GOLD PRICES held firm in all major currencies Thursday morning in London, supporting gold ETF trust-fund share prices as world stock markets sank on fresh worries over the inverted US yield curve and worsening US-China tensions.
European equities extended a sharp drop in Asian stocks – taking Germany’s Dax index 15% lower for 2019 to date – following the arrest in Canada for extradition to the United States of Meng Wanzhou, chief financial officer of tech giant Huawei Technologies Co, apparently over potential violations
of US sanctions against Iran.
Oil prices snapped lower after Saudi Arabia’s energy minister said this week’s meeting of the Opec cartel and Russia won’t meet analyst expectations for a 1 million barrels per day cut to their combined 2019 output plans.
Silver prices also fell to show a 16% loss for the year-to-date, dropping to $14.36 per ounce.
Gold prices today held at $1236 per ounce, while the US Dollar rose near this week’s highest level against other currencies.
“November flows [into gold-backed exchange-traded fund products] were positive across all regions,” says the mining-industry’s World Gold Council in a new note
, “marking the second consecutive month of net inflows [into gold ETFs as] global stock markets remained volatile.”
“Gold ETF holdings have become much more resilient in 2018,” said Suki Cooper of Standard Chartered at the gold market’s biennial LBMA seminar in London on Wednesday, noting how this summer’s drop in the gold price failed to spur heavy selling by investors, despite some 200 tonnes-worth of positions added since the start of 2017 then showing a loss.
The largest gold-backed ETF vehicle, the New York-listed SPDR Gold Trust (NYSEArca: GLD), has not changed in size so far this week after shrinking by 3.5 tonnes as investors sold on Monday.
“A balance between a host of factors
such as [a widely expected] rate hike by the US Federal Reserve in December, uncertainty about trade tensions between Washington and Beijing, and a flattening yield curve has helped create a premium for the bullion,” says Benjamin Lu, a commodities analyst with Phillip Futures in Singapore.
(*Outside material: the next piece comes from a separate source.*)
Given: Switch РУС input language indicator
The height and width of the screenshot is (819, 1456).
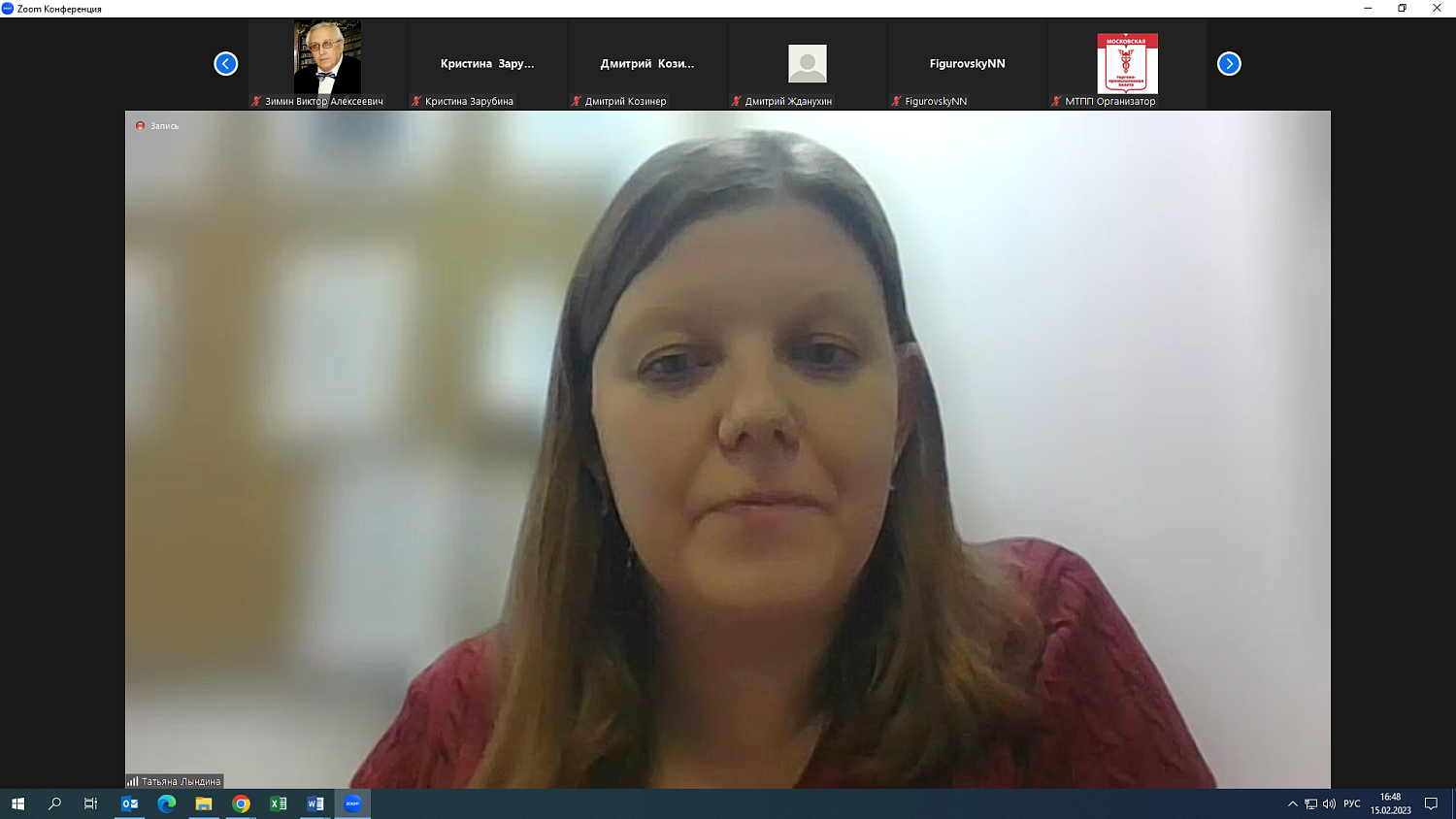Looking at the screenshot, I should 1351,803.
“The yield curve has sent a chill down investors’ spines in regard to the future outlook of the US economy
,” agrees Chad Morganlander, senior portfolio manager at Washington Crossing Advisors in New Jersey, also pointing to how the yield offered to investors by shorter-term US Treasury bonds is now near or above longer-term yields.
Inverting the more typical yield curve, where investors expect higher annual returns from longer-term bonds, this pattern has preceded each of the last five US recessions.
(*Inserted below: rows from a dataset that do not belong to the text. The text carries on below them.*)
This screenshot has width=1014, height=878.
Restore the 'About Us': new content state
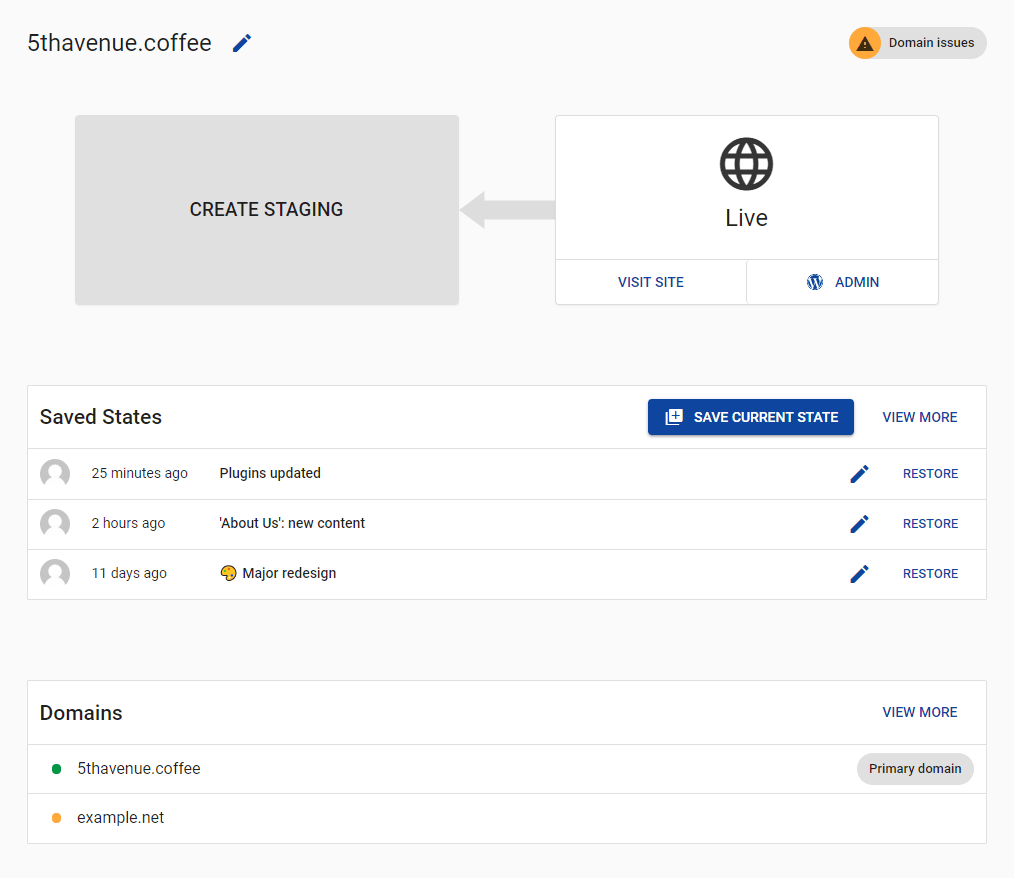[x=930, y=524]
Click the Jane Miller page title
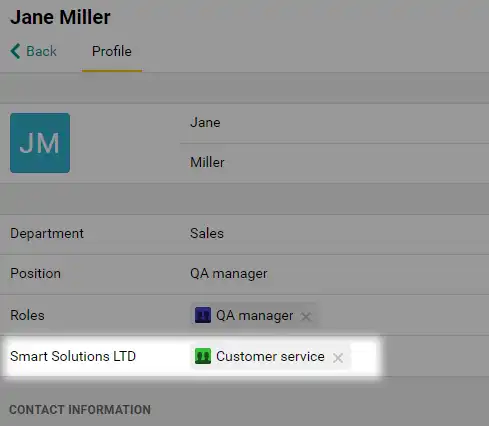This screenshot has width=489, height=426. coord(60,17)
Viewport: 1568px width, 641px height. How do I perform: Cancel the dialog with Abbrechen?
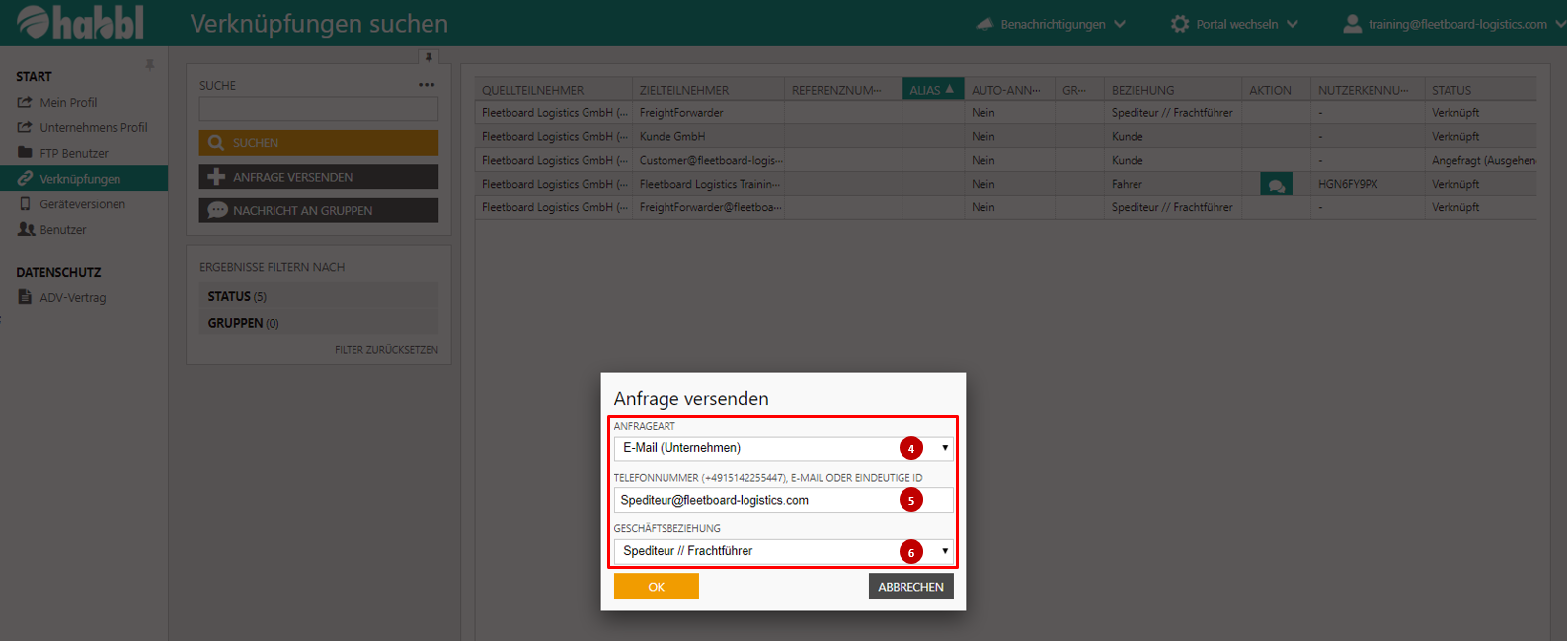pos(910,587)
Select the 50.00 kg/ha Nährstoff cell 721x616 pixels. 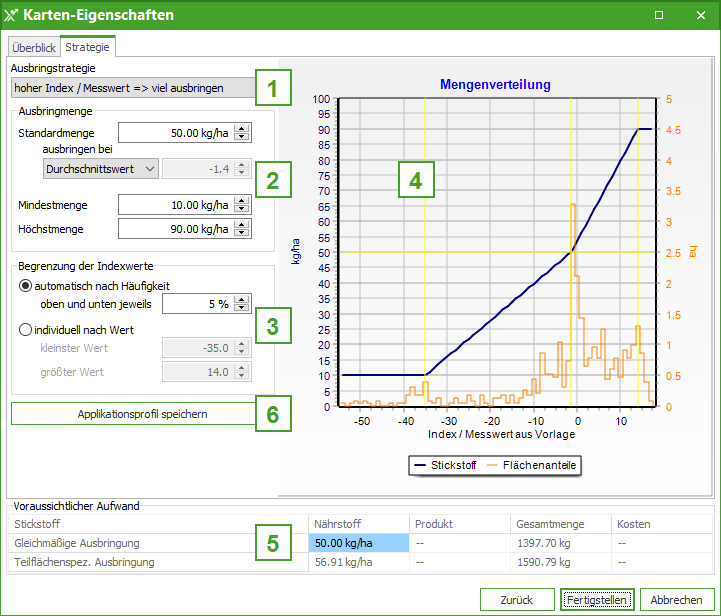click(x=359, y=543)
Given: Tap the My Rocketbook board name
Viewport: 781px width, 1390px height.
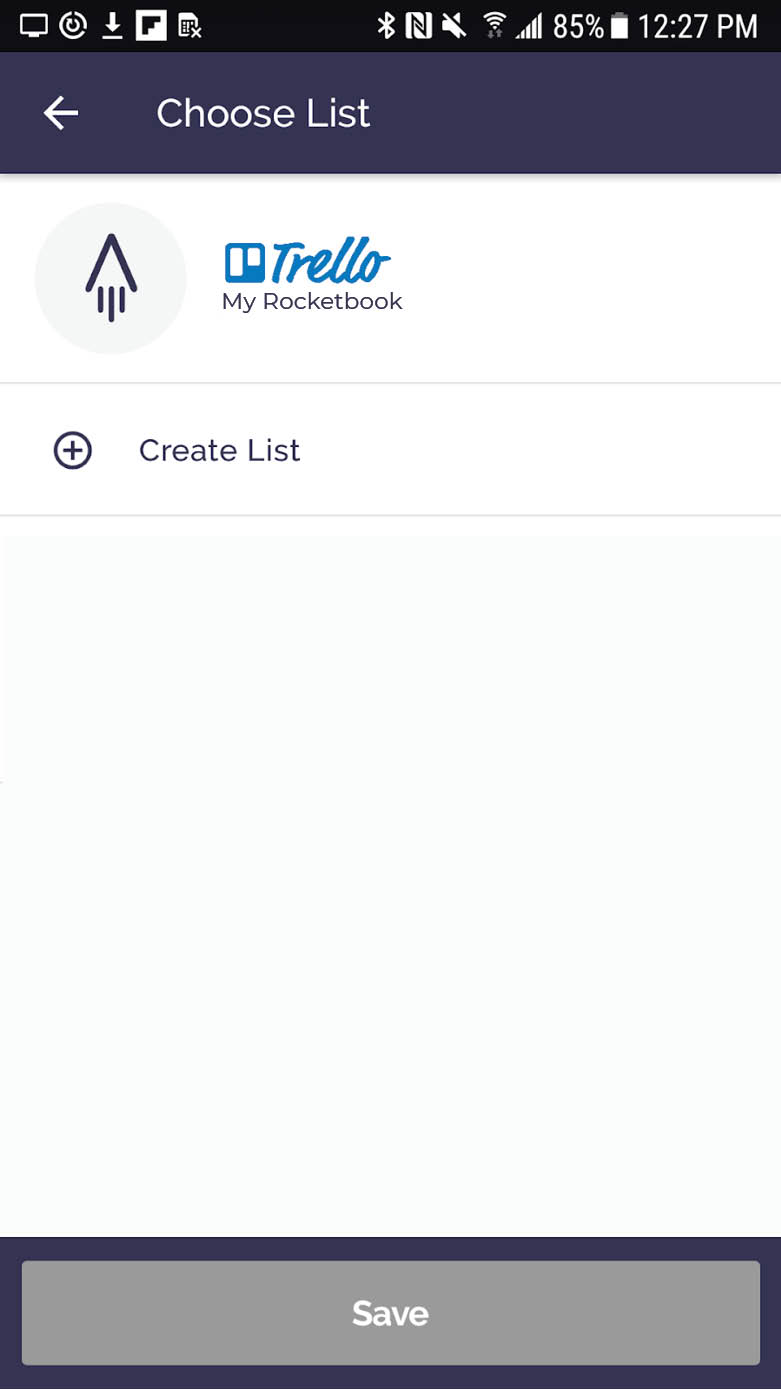Looking at the screenshot, I should [x=312, y=302].
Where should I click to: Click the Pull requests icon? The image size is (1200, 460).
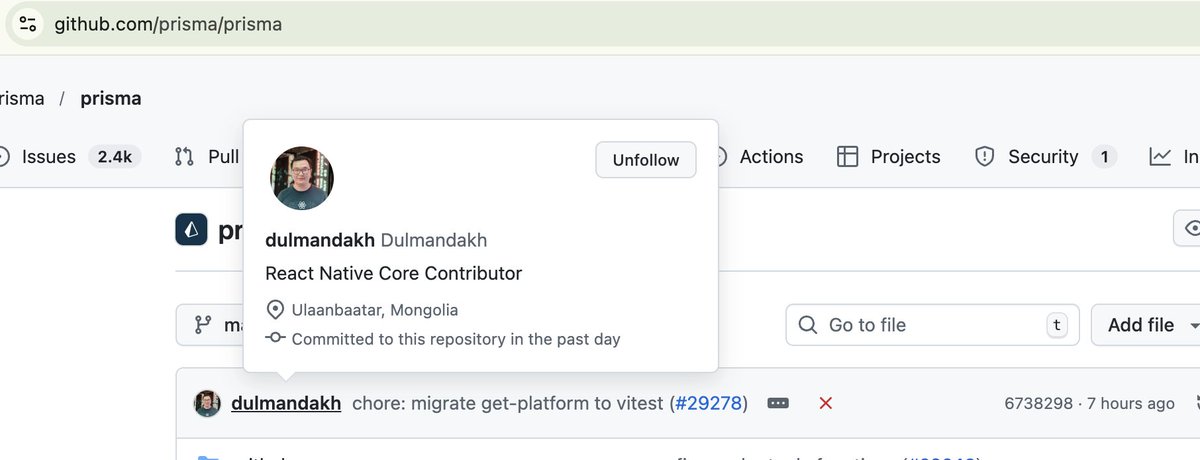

The spread between two-year and five-year Treasury yields inverted this week and the two-year and 10-year spread has shrunk to its flattest in more than a decade thanks to a sharp fall in long-term rates.
Palladium meantime retreated from its new record high of $1263 per ounce but remained more valuable than gold for the first time since 2002.
“[Parity with gold] is fundamentally justified,” reckons Marcus Garvey, analyst at bullion-bank ICBC Standard. “The market has been in sustained deficit
and the effects of that are being borne out.”
Here in London on Thursday, the UK Parliament continued to debate Prime Minister Theresa May’s proposed Brexit deal for leaving the European Union next March.
Having suggested this week that the UK could cancel Brexit without needing approval from the other 27 member states, the European Court of Justice will confirm its decision on the revocability of Article 50 on 10 December – 24 hours before the UK Parliament’s key vote on May’s deal.
Sterling gold prices held just below £970 per ounce Thursday, while gold priced in the Euro edged down from €1090.